> **Instructions to follow**
Copy out the following lines word for word, leaving nothing out and changing nothing.

> **Material provided**

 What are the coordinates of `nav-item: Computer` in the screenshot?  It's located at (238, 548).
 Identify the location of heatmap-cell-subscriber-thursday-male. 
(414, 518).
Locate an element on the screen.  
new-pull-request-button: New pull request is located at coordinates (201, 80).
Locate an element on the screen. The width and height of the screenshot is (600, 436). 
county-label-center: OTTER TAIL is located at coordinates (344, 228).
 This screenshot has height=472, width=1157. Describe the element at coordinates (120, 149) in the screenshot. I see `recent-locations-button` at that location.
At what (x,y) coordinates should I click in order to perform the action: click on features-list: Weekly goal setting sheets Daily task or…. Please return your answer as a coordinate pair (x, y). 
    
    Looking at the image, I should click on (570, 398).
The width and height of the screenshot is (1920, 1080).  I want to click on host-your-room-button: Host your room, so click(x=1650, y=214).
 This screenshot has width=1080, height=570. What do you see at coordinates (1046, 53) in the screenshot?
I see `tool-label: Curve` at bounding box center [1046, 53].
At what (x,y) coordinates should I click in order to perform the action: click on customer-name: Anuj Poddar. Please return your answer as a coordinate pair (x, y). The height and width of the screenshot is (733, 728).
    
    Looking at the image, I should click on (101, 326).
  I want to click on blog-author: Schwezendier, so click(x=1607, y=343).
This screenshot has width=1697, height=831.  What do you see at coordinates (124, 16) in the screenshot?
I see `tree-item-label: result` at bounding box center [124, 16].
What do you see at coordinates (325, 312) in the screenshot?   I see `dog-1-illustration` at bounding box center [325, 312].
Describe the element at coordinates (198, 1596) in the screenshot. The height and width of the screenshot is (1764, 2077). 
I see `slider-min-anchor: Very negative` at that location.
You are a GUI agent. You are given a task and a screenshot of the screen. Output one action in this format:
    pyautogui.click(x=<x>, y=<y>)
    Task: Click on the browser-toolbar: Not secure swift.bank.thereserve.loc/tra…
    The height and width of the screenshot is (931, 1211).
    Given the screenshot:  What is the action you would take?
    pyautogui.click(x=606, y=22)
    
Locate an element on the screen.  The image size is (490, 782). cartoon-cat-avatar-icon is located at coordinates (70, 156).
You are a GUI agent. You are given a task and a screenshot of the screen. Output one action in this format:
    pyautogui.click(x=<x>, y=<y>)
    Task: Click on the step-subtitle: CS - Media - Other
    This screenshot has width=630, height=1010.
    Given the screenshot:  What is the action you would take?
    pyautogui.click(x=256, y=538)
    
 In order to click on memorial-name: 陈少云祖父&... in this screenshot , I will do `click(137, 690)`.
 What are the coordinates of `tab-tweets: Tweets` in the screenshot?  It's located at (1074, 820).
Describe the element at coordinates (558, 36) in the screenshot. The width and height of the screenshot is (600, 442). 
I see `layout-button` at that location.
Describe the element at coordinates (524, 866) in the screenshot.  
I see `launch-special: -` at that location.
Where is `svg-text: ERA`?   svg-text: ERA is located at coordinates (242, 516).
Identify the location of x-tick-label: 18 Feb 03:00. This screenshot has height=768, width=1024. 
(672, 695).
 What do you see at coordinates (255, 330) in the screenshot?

> **Result of this task**
 What are the coordinates of `nav-item: Computer` in the screenshot?  It's located at (238, 548).
 Identify the location of heatmap-cell-subscriber-thursday-male. 
(414, 518).
Locate an element on the screen.  
new-pull-request-button: New pull request is located at coordinates (201, 80).
Locate an element on the screen. The width and height of the screenshot is (600, 436). 
county-label-center: OTTER TAIL is located at coordinates (344, 228).
 This screenshot has height=472, width=1157. Describe the element at coordinates (120, 149) in the screenshot. I see `recent-locations-button` at that location.
At what (x,y) coordinates should I click in order to perform the action: click on features-list: Weekly goal setting sheets Daily task or…. Please return your answer as a coordinate pair (x, y). 
    
    Looking at the image, I should click on (570, 398).
The width and height of the screenshot is (1920, 1080).  I want to click on host-your-room-button: Host your room, so click(x=1650, y=214).
 This screenshot has width=1080, height=570. What do you see at coordinates (1046, 53) in the screenshot?
I see `tool-label: Curve` at bounding box center [1046, 53].
At what (x,y) coordinates should I click in order to perform the action: click on customer-name: Anuj Poddar. Please return your answer as a coordinate pair (x, y). The height and width of the screenshot is (733, 728).
    
    Looking at the image, I should click on (101, 326).
  I want to click on blog-author: Schwezendier, so click(x=1607, y=343).
This screenshot has width=1697, height=831.  What do you see at coordinates (124, 16) in the screenshot?
I see `tree-item-label: result` at bounding box center [124, 16].
What do you see at coordinates (325, 312) in the screenshot?   I see `dog-1-illustration` at bounding box center [325, 312].
Describe the element at coordinates (198, 1596) in the screenshot. The height and width of the screenshot is (1764, 2077). 
I see `slider-min-anchor: Very negative` at that location.
You are a GUI agent. You are given a task and a screenshot of the screen. Output one action in this format:
    pyautogui.click(x=<x>, y=<y>)
    Task: Click on the browser-toolbar: Not secure swift.bank.thereserve.loc/tra…
    The height and width of the screenshot is (931, 1211).
    Given the screenshot:  What is the action you would take?
    pyautogui.click(x=606, y=22)
    
Locate an element on the screen.  The image size is (490, 782). cartoon-cat-avatar-icon is located at coordinates (70, 156).
You are a GUI agent. You are given a task and a screenshot of the screen. Output one action in this format:
    pyautogui.click(x=<x>, y=<y>)
    Task: Click on the step-subtitle: CS - Media - Other
    This screenshot has width=630, height=1010.
    Given the screenshot:  What is the action you would take?
    pyautogui.click(x=256, y=538)
    
 In order to click on memorial-name: 陈少云祖父&... in this screenshot , I will do `click(137, 690)`.
 What are the coordinates of `tab-tweets: Tweets` in the screenshot?  It's located at (1074, 820).
Describe the element at coordinates (558, 36) in the screenshot. The width and height of the screenshot is (600, 442). 
I see `layout-button` at that location.
Describe the element at coordinates (524, 866) in the screenshot.  
I see `launch-special: -` at that location.
Where is `svg-text: ERA`?   svg-text: ERA is located at coordinates (242, 516).
Identify the location of x-tick-label: 18 Feb 03:00. This screenshot has height=768, width=1024. 
(672, 695).
 What do you see at coordinates (255, 330) in the screenshot?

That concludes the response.